This COVID 19 stuff is messing up everyone’s schedules. Sitting at home gives us time to ponder many things, As Johnny Carson used to say “I harken back to my days on the Nebraska plains.”

Considering my advanced years, there is a lot to ponder. As a youngster, I was sick a lot so I had to stay at home from school. Remember this was prior to television and radio had not been around long. I developed an intense interest in the Fort Worth Cats, particularly in their battles against the hated Dallas Eagles. I regularly kept score, probably in preparation for those long days and nights in cold, drafty press boxes.

Because the rivalry was so intense, you almost felt you were a part of the family. You know what that means. You hate all the people your relatives hate. This was especially true of umpires, because they had personalities of their own and that meant they were household recognizable.

Radio meant you had to use your imagination. You know like today’s games with cutouts in the stands.

Bob Smith of San Antonio was at the top of my list because when he called a Texas League game, it seemed Dallas always got the better of the calls One incident involved Manager Bobby Bragan, the white knight of the story, and a game in which he was asked to leave. Dallas had a crack double play combination and often walked batters to add to their record.

On this occasion, Wally Fiala, Cat second baseman was on the end of a”questionable twin killing. Bragan went to the third base and then first base umpires to argue before going to Smith behind the plate. When we became friends during my college days, Bob said if Bragan had gone to him first the play would have been overruled but as it was Bragan was gone.

Bob Smith and I became good friends during college days and I realized he was a pretty good old boy after all. In describing the incident in Dallas later, Bob said he told the Cat catcher how the incident would play out and even said what Bragan would say.
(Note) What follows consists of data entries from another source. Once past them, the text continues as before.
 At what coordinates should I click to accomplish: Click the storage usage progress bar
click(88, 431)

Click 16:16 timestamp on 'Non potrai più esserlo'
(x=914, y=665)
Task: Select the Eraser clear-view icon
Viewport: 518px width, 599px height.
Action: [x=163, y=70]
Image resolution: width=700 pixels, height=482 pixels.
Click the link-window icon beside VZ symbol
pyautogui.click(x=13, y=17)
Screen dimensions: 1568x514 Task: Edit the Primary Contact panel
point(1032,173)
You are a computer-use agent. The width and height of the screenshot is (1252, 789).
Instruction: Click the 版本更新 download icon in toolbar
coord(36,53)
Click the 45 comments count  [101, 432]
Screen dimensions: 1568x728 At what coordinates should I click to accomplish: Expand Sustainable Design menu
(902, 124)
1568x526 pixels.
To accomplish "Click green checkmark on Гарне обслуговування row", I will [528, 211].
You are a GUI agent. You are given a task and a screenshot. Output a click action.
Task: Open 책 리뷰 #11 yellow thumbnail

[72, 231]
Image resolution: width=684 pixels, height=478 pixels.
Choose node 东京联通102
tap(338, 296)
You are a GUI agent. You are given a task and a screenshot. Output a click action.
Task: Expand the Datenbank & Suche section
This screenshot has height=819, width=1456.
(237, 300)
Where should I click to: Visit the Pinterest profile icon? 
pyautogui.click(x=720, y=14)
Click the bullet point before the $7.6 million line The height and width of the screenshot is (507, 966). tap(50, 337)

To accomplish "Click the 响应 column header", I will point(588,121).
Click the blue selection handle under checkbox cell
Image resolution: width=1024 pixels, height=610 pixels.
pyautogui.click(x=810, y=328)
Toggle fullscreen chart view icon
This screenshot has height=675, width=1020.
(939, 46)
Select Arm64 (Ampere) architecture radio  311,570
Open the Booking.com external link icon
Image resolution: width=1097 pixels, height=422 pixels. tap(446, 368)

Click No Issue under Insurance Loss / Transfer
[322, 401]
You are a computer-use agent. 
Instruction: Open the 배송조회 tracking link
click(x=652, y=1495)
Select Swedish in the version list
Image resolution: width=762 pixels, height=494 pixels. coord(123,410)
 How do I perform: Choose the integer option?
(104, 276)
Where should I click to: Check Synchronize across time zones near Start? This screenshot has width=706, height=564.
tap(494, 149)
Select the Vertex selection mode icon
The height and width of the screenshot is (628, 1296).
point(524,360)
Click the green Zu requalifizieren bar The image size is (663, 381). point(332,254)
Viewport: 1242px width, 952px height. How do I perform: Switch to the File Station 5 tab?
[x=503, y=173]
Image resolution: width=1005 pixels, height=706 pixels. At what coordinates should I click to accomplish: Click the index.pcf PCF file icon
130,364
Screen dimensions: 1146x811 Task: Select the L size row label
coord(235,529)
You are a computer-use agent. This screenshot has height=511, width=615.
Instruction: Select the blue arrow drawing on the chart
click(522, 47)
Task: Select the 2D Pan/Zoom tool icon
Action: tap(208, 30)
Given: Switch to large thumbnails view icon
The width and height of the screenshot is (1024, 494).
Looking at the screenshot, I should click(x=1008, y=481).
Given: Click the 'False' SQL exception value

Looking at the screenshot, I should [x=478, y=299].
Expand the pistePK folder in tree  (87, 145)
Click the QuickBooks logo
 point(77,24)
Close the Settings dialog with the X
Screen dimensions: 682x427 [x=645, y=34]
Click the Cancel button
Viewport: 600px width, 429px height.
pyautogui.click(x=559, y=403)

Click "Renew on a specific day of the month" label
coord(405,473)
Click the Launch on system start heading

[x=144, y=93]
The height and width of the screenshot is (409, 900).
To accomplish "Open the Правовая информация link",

He added that the quote from Bragan was accurate, therefore the ejection.

Baseball was not Bob’s only talent. On one occasion in the second half of a high school basketball game in the old Howard Payne gym, Bob saw that one of the teams could not make a basket and was dropping further behind. Bob called time and requested both captains to meet at the scorer’s table. He asked me for a quarter and proceeded to give it to the hapless captain. “You can buy a basket now,” he added. After a moment of silence, the captain threw the ball into play and his buddy launched an arc into the basket. Play continued without a break.

On another occasion, two high school centers were going after it hot and heavy fighting for rebounds. Bob called time and said someone would get hurt and the pair should shake hands. A deadly silence claimed the court until the pair shook hands, The game proceeded without incident. Using a little common sense was not something we generally associated with arbiters.

Bob’s son, Denny, played round ball for the Jackets while I was in Brownwood but I really missed the give and take with the refs. By the way, I never got my quarter back. Live and learn.